DIRECTION
Copy the listing below, replacing each occurrence of "dropdown" with "drop-down list" and leaving everything else unchanged.

EXERCISE INPUTS
BEGIN
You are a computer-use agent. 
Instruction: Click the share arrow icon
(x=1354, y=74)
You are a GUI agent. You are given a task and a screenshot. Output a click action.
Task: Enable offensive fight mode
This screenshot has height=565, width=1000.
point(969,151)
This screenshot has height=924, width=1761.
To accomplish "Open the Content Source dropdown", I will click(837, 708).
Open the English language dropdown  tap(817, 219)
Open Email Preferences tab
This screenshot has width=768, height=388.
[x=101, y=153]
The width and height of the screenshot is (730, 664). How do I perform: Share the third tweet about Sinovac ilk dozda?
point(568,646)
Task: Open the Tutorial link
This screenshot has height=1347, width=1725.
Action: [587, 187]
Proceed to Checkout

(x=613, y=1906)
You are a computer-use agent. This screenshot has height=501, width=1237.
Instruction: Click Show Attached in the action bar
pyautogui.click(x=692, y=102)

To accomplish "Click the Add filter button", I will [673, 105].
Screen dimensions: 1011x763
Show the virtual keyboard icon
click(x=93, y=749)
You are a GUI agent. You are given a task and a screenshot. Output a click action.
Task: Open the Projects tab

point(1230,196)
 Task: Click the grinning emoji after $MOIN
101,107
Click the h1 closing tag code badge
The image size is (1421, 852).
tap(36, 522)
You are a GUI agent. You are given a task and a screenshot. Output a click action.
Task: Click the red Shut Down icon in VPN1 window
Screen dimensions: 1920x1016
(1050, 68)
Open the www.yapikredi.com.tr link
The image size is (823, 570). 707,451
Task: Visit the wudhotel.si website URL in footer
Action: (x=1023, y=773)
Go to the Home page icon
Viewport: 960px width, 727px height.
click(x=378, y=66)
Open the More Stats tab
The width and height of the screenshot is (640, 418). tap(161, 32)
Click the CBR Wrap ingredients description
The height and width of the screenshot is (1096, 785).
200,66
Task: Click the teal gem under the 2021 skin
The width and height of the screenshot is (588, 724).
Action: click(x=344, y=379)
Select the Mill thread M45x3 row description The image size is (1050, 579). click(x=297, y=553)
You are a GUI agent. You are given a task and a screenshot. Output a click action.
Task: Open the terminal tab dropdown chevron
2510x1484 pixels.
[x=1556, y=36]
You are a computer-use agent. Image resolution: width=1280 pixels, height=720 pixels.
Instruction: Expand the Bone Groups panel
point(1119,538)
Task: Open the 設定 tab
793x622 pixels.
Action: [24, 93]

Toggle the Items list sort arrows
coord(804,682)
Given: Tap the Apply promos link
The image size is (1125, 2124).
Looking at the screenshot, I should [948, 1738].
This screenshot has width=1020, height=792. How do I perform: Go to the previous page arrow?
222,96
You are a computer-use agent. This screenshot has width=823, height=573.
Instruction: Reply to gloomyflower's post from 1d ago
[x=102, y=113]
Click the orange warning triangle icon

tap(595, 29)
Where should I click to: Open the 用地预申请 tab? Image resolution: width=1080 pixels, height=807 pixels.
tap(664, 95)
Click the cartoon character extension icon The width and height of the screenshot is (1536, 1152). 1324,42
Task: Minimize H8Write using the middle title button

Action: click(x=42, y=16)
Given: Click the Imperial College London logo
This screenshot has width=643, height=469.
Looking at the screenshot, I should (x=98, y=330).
END
FINISHED TASK
You are a computer-use agent. 
Instruction: Click the share arrow icon
(x=1354, y=74)
You are a GUI agent. You are given a task and a screenshot. Output a click action.
Task: Enable offensive fight mode
This screenshot has height=565, width=1000.
point(969,151)
This screenshot has height=924, width=1761.
To accomplish "Open the Content Source drop-down list", I will click(837, 708).
Open the English language drop-down list  tap(817, 219)
Open Email Preferences tab
This screenshot has width=768, height=388.
[x=101, y=153]
The width and height of the screenshot is (730, 664). How do I perform: Share the third tweet about Sinovac ilk dozda?
point(568,646)
Task: Open the Tutorial link
This screenshot has height=1347, width=1725.
Action: [587, 187]
Proceed to Checkout

(x=613, y=1906)
You are a computer-use agent. This screenshot has height=501, width=1237.
Instruction: Click Show Attached in the action bar
pyautogui.click(x=692, y=102)

To accomplish "Click the Add filter button", I will [673, 105].
Screen dimensions: 1011x763
Show the virtual keyboard icon
click(x=93, y=749)
You are a GUI agent. You are given a task and a screenshot. Output a click action.
Task: Open the Projects tab

point(1230,196)
 Task: Click the grinning emoji after $MOIN
101,107
Click the h1 closing tag code badge
The image size is (1421, 852).
tap(36, 522)
You are a GUI agent. You are given a task and a screenshot. Output a click action.
Task: Click the red Shut Down icon in VPN1 window
Screen dimensions: 1920x1016
(1050, 68)
Open the www.yapikredi.com.tr link
The image size is (823, 570). 707,451
Task: Visit the wudhotel.si website URL in footer
Action: (x=1023, y=773)
Go to the Home page icon
Viewport: 960px width, 727px height.
click(x=378, y=66)
Open the More Stats tab
The width and height of the screenshot is (640, 418). tap(161, 32)
Click the CBR Wrap ingredients description
The height and width of the screenshot is (1096, 785).
200,66
Task: Click the teal gem under the 2021 skin
The width and height of the screenshot is (588, 724).
Action: click(x=344, y=379)
Select the Mill thread M45x3 row description The image size is (1050, 579). click(x=297, y=553)
You are a GUI agent. You are given a task and a screenshot. Output a click action.
Task: Open the terminal tab drop-down list chevron
2510x1484 pixels.
[x=1556, y=36]
You are a computer-use agent. Image resolution: width=1280 pixels, height=720 pixels.
Instruction: Expand the Bone Groups panel
point(1119,538)
Task: Open the 設定 tab
793x622 pixels.
Action: [24, 93]

Toggle the Items list sort arrows
coord(804,682)
Given: Tap the Apply promos link
The image size is (1125, 2124).
Looking at the screenshot, I should [948, 1738].
This screenshot has width=1020, height=792. How do I perform: Go to the previous page arrow?
222,96
You are a computer-use agent. This screenshot has width=823, height=573.
Instruction: Reply to gloomyflower's post from 1d ago
[x=102, y=113]
Click the orange warning triangle icon

tap(595, 29)
Where should I click to: Open the 用地预申请 tab? Image resolution: width=1080 pixels, height=807 pixels.
tap(664, 95)
Click the cartoon character extension icon The width and height of the screenshot is (1536, 1152). 1324,42
Task: Minimize H8Write using the middle title button

Action: click(x=42, y=16)
Given: Click the Imperial College London logo
This screenshot has width=643, height=469.
Looking at the screenshot, I should (x=98, y=330).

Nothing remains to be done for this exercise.